La mayor destrucción de reservas internacionales se dio en la campaña electoral de 2023, en donde el excandidato presidencial no tuvo ningún problema con utilizar miles de millones de dólares para "planchar" el tipo de cambio libre y evitar que le explote su propia bomba.
Las estrategias cavernícolas de Massa para controlar el dólar
Ya en mayo de 2023, con una estrategia mucho más agresiva, el BCRA salió a comprarle bonos al mercado, que pagó con reservas, para tratar de bajar las paridades implícitas en los bonos y reducir las brechas. Fuentes del BCRA confirmaron que la intervención en el mercado de bonos fue "a pedido de Massa".
Sin embargo, esta estrategia tuvo consecuencias realmente graves para el país. Sergio Massa gastó USD 7.000 millones para contener y mantener barato el dólar durante las elecciones, pero no logró su objetivo y dejó un dólar a 1250 pesos.

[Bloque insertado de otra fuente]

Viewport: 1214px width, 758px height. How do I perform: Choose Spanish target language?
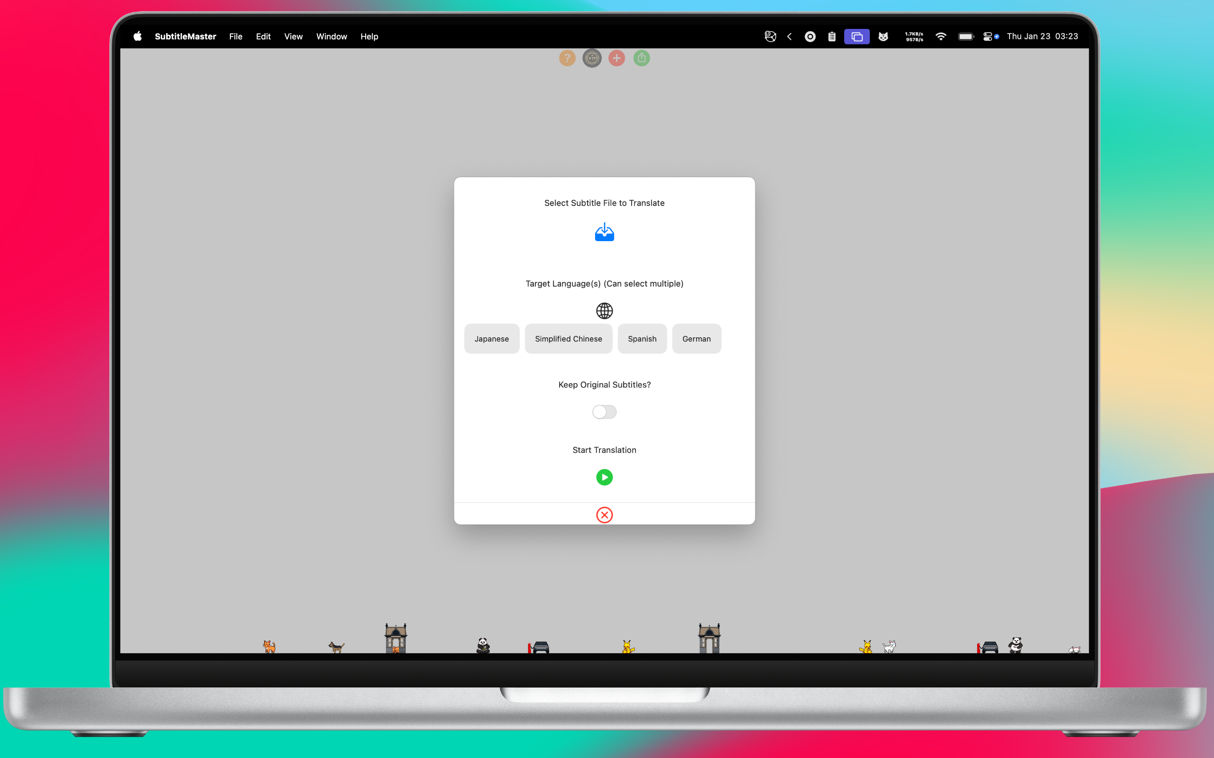click(x=642, y=339)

Además, esta política de intervención resultó en el vaciamiento del Banco Central, el cual fue heredado por el Gobierno de Javier Milei con reservas negativas en 10.000 millones de dólares.
Debido a esta práctica demencial del exministro kirchnerista, el FMI había impuesto una cláusula en un acuerdo que prohibía explícitamente este mecanismo de intervención por parte del BCRA. Además, Massa había advertido que "vamos a usar todas las herramientas del Estado para ordenar esta situación" y avisó que recurriría a "la Justicia Penal económica como vehículo de investigación y esclarecimiento de algunos comportamientos y a la UIF y a la CNV para el análisis de operaciones vinculadas al lavado de dinero".